The idea of a life without sweets may seem hard to swallow, but trimming sugar from your menu doesn't have to mean suffering with a bland cuisine. Whether you're trying to lose weight, manage diabetes or simply improve your health, a sugar-free diet can offer a host of benefits while still embracing tasty, good-for-you foods.
Features
A sugar-free diet excludes foods containing added sugar, such as cookies, pie, candy, cake, non-diet soft drinks, sweetened dairy products, sweetened fruit juice and some grain-based foods such as cinnamon buns and sweetened breakfast cereals. Most sugar-free diet plans allow foods with naturally occurring sugar such as fruit, and may also permit artificial sweeteners in place of sugar.
Effects
Because sugar is calorie dense, removing it from your diet may result in a lower energy intake, resulting in weight loss or assisting with weight maintenance. Although a completely sugar-free diet is not necessary for diabetics, minimizing sugar-rich foods and replacing them with healthier carbohydrate sources can help improve blood glucose levels, Help Guide notes. This may also be helpful for non-diabetics who want to avoid the energy crashes that often follow sugary meals or snacks. Avoiding added sugar may also help you shift your taste preferences to healthier fare and gradually minimize the appeal of super-sweet items.
Benefits
Foods high in sugar often displace healthier items and provide ample calories without delivering vitamins, minerals or fiber.

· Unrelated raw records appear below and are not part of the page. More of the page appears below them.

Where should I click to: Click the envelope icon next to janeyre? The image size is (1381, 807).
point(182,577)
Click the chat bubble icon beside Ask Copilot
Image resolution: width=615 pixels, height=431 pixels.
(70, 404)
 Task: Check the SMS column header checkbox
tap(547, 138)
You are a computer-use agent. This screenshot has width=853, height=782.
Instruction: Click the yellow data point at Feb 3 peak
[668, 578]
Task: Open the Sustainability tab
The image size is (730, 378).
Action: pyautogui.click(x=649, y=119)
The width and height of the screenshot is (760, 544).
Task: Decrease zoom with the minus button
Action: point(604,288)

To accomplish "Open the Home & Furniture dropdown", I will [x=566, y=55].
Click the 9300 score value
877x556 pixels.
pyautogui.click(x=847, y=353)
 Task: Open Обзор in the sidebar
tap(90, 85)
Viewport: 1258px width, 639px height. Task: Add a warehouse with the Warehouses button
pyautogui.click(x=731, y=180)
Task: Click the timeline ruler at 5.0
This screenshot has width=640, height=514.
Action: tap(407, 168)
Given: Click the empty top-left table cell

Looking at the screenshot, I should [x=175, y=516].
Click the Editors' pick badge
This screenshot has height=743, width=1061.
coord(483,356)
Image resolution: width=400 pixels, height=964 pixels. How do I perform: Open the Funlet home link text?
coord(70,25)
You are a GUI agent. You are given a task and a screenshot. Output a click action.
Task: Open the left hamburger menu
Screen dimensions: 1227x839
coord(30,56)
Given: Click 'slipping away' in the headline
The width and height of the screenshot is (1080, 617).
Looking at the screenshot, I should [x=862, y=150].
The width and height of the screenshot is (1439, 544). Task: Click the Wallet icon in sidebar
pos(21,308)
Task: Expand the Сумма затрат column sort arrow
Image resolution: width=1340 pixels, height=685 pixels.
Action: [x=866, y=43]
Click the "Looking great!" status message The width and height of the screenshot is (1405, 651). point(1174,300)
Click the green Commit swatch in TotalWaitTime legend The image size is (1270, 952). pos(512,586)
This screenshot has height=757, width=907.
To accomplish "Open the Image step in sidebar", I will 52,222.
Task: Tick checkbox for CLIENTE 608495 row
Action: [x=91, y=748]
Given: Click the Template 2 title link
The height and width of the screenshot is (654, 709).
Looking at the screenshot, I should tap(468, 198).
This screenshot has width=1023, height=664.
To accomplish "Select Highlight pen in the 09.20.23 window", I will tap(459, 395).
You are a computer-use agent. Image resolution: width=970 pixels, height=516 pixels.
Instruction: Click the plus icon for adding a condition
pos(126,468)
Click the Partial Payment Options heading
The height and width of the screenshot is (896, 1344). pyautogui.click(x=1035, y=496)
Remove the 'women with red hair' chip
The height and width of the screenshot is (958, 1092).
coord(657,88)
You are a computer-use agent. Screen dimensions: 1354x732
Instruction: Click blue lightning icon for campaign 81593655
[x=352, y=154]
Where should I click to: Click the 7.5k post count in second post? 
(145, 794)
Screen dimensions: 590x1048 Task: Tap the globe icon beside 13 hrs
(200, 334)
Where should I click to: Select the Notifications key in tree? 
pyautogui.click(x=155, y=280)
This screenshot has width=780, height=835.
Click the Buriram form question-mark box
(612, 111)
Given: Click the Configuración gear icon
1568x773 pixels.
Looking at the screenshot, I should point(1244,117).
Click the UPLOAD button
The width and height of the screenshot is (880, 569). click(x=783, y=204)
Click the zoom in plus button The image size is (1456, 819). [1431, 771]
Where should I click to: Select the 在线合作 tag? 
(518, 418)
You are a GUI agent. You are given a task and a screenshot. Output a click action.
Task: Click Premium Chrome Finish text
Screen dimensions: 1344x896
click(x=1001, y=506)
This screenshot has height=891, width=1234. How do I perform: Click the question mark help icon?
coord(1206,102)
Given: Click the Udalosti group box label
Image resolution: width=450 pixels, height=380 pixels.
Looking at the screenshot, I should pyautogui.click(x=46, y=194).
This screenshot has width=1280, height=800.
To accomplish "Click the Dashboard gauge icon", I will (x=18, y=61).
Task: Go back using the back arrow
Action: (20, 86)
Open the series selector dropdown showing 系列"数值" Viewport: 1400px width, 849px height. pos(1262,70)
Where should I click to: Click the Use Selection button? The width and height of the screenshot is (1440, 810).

As the University of Pittsburgh Medical Center explains, limiting your intake of sugar can force you to consume more nutritious items, helping you improve the quality of your diet. Due to the tendency for sugar-free diets to assist in weight loss, limiting sugar may also help you avoid weight-related diseases such as diabetes and high blood pressure.
Considerations
As the Harvard School of Public Health explains, sugar can masquerade under a variety of different names on ingredients labels. The words cane crystals, cane sugar, agave nectar, corn sweetener, corn syrup, brown sugar, fructose, dextrose, glucose, fruit juice concentrates, evaporated cane juice, crystalline fructose, high-fructose corn syrup, invert sugar, honey, maltose, lactose, malt syrup, raw sugar, sucrose and syrup all indicate the presence of added sugar. Sugar-free diets may require eschewing foods containing these ingredients.
Warning
Consult your doctor before making significant changes to your diet or following highly restrictive eating plans. Although curbing your sugar intake may help you improve your diet, not all sugar-free foods are healthy, and eating a variety of foods is still necessary to receive optimum nutrition. If you are diabetic, follow your physician's guidance, rather than attempting to control your condition through diet alone.